Theoretical Study of Atomic Layer Deposition Reaction Mechanism and Kinetics for Aluminum Oxide Formation at Graphene Nanoribbon Open Edges

The atomic layer deposition (ALD) reaction of Al2O3 at graphene nanoribbon open edges has been studied theoretically by ab initio density functional theory and transition state rate theory. The structures of reactants, adsorption complexes, products, and transition states of the model reactions were optimized at the B3LYP/6-311G(d,p) level of theory. The potential energy profiles have revealed the mechanisms of the chemical adsorption and the dissociation reactions. The potential barriers of the adsorption reactions for the zigzag edge (eq 1z) and armchair edge (eq 1a) are predicted to be 1.5 and 6.5 kcal/mol, respectively, while in the following steps the adsorption process is a barrierless reaction and the dissociation process undertakes the release of CH4 via a tight transition state.

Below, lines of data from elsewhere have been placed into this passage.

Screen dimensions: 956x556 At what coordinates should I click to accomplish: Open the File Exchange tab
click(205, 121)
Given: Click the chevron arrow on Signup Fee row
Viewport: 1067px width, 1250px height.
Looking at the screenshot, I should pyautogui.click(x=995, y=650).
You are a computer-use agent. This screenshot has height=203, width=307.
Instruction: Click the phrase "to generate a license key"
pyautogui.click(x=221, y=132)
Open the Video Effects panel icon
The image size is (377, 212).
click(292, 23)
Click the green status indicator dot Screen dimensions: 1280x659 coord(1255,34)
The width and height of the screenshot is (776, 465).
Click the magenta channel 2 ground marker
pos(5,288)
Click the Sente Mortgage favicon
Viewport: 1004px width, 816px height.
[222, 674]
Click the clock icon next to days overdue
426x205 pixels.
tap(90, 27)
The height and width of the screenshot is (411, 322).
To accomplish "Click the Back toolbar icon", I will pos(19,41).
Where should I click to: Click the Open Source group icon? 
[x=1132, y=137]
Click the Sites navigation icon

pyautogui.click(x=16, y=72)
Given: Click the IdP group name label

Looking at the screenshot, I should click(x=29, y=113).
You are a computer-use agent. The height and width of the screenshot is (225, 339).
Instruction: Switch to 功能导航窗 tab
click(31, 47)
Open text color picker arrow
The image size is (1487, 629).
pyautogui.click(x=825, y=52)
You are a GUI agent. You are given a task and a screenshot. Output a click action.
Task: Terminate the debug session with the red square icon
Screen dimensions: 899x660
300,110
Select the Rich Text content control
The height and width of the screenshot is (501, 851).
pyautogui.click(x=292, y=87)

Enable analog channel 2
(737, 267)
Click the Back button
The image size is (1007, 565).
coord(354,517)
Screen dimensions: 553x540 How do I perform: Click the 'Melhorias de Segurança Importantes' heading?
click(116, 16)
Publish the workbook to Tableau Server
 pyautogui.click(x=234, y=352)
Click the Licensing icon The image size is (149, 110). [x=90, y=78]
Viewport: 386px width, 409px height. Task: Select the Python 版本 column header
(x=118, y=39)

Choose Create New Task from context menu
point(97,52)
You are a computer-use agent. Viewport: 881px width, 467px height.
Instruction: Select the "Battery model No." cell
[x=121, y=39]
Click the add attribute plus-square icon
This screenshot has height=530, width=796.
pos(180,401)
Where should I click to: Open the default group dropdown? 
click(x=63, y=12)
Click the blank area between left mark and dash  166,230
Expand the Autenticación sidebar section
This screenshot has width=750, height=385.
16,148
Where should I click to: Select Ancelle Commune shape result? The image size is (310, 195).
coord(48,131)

The reaction rates for all five solid-gas interface reaction steps have been calculated in the temperature range 300-1000 K and the pressure range 0.1 Torr-10 atm. The result shows that the adsorption rate of the zigzag edge with H2O is much faster than that of the armchair edge with H2O. Theoretical prediction for reaction temperature and pressure is in good agreement with the experimental conditions. This work outlines a way by ALD to selectively decorate and passivate the zigzag and armchair edges of graphene nanoribbons, which have significantly different electrical and magnetic properties.